Why Evaluate AI Agents?
Understanding why Evaluation is Essential for Non-Determinstic and Stateful AI Agents
AI Agent Evaluation
AI agents are non-deterministic and stateful systems that present unique evaluation challenges:
Non-deterministic behavior means agents make dynamic decisions at each step:
- Which tools to call from available options
- When to retrieve or update memory
- How to route between different execution paths
Stateful behavior means agents maintain and evolve context over time:
- Short-term memory: Conversation history and task context within a session
- Long-term memory: User preferences, past interactions, and learned patterns across sessions
Building reliable AI agents is hard because of the brittle, non-deterministic multi-step nature of their executions. Poor upstream decisions can lead to downstream failures, so any agent component changes can have a cascading effect on the agent's behavior.

Agents have increased complexity because they must plan their execution, select the proper tools, and execute them in an order that is both efficient and effective. They must also reason over their state using memory and retrieval to make meaningful decisions on their execution path based on new information.
Agent Planning
When an agent receives a query, it must first determine what to do. One way is to ask it every time — use the LLM to act based on its inputs and memory.

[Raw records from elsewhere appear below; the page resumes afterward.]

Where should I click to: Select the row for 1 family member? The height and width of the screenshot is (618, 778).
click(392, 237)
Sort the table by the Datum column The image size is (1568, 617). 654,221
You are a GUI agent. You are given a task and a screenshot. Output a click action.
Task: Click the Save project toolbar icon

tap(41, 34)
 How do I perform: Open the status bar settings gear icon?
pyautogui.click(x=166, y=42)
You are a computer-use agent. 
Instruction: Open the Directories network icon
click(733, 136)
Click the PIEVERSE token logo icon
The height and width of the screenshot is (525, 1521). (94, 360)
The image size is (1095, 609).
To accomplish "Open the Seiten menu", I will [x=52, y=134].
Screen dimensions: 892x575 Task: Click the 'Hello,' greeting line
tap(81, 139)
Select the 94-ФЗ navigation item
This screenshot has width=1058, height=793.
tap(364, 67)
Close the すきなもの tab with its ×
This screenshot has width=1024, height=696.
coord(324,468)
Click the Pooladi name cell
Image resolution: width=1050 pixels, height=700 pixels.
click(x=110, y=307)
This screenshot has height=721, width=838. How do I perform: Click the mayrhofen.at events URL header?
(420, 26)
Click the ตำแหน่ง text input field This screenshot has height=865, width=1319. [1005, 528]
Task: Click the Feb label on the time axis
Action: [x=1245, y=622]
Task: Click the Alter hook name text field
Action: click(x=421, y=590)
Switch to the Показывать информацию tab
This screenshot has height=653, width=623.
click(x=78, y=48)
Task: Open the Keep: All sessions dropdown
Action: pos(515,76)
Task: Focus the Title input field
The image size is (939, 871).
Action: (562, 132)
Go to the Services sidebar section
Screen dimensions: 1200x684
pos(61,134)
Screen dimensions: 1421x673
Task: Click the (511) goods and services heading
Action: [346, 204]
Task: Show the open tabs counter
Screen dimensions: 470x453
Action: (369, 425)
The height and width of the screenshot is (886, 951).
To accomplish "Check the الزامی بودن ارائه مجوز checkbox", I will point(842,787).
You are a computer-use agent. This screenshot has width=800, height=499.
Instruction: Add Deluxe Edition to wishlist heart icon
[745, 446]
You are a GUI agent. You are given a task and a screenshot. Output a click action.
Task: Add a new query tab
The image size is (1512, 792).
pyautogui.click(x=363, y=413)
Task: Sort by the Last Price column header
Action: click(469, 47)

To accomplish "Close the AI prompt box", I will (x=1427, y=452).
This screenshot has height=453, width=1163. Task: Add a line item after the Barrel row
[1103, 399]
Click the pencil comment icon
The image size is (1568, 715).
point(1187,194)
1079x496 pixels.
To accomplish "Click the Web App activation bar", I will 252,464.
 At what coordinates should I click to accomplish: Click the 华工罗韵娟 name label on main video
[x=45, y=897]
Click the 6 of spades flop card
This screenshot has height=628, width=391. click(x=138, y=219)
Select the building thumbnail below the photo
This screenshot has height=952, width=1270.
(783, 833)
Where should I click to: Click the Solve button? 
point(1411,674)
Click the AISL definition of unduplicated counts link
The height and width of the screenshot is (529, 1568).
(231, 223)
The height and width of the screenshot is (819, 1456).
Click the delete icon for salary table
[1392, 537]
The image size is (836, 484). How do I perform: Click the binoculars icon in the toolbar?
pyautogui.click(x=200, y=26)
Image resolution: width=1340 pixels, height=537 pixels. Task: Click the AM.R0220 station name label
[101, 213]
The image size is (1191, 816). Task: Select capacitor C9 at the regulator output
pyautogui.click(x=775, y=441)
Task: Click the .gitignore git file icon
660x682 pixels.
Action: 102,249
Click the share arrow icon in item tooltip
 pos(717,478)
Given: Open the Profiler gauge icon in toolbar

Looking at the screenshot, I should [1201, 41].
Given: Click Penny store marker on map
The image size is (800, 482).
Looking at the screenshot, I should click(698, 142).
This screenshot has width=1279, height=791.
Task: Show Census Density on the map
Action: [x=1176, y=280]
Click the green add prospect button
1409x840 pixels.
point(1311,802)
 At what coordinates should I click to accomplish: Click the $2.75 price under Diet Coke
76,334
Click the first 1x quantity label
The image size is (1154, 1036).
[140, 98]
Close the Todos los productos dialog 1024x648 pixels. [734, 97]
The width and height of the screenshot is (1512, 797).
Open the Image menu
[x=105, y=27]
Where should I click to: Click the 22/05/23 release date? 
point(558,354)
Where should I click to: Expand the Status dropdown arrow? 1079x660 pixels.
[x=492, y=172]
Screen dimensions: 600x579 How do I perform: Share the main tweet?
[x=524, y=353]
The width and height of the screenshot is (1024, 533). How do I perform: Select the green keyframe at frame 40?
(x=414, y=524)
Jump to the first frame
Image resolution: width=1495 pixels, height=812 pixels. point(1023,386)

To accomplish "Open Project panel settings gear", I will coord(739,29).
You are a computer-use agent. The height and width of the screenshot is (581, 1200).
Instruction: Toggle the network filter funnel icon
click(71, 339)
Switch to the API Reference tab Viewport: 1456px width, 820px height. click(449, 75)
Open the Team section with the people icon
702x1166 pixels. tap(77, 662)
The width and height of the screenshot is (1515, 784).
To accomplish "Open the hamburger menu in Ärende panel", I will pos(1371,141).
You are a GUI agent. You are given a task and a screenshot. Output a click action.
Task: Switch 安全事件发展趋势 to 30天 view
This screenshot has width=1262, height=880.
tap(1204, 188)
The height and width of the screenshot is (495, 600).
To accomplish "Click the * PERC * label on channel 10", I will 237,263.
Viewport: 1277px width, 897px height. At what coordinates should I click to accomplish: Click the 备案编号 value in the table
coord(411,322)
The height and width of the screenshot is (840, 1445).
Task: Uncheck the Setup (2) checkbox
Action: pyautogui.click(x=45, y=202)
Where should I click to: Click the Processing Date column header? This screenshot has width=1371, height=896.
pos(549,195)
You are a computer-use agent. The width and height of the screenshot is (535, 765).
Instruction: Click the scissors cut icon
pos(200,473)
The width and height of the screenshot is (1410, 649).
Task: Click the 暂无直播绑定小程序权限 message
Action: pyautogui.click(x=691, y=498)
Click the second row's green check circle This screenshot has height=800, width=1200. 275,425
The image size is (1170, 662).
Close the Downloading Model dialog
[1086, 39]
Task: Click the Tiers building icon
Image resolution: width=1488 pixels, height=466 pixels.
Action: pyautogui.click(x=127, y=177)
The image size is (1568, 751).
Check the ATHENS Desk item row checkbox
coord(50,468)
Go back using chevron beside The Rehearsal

To evaluate a planner, we need to check whether it is selecting the correct next nodes. Agents can call tools, invoke other agents, or respond directly, so different branching paths should be accounted for.
Tool Calling
Tool calling forms the core of agentic behavior, enabling LLMs to interact with the world via external APIs/processes, self-written functions, and invoke other agents. However, the flexibility of tool calling introduces failure points in the tool selection, parameter choice, and tool execution itself.

To evaluate tool calling, we need to check whether the agent is selecting the correct tools and parameters, as well as whether the tool is executed successfully.
Agent Abilities
Abilities are specialized capabilities or modules that extend the agent's base functionality. They can be implemented as internal functions, scripts, or even as wrappers around tool-calls, but are often more tightly integrated into the agent's architecture.

Flowchart of abilities for a travel agent's itinerary generation trajectory.
Agent Memory
Agent memory enables agents to retain and recall information during an interaction or across multiple trajectories. This can include user preferences, task-specific tips, or past successful runs that can help performance.
Agents can peform CRUD operations on memory during the course of an interaction. Each of these operations influences the agent's behavior and should be monitored and evaluated independently.

Tracking memory read/write operations can help you understand how your agent uses memory in response to edge cases and familiar tasks.
Agentic Reflection
After a subtask is complete or a response is generated, it can be helpful to query the agent to reflect on the output and whether it accomplished its goal. If it failed, the agent can re-attempt the task using new context informed by its original mistakes.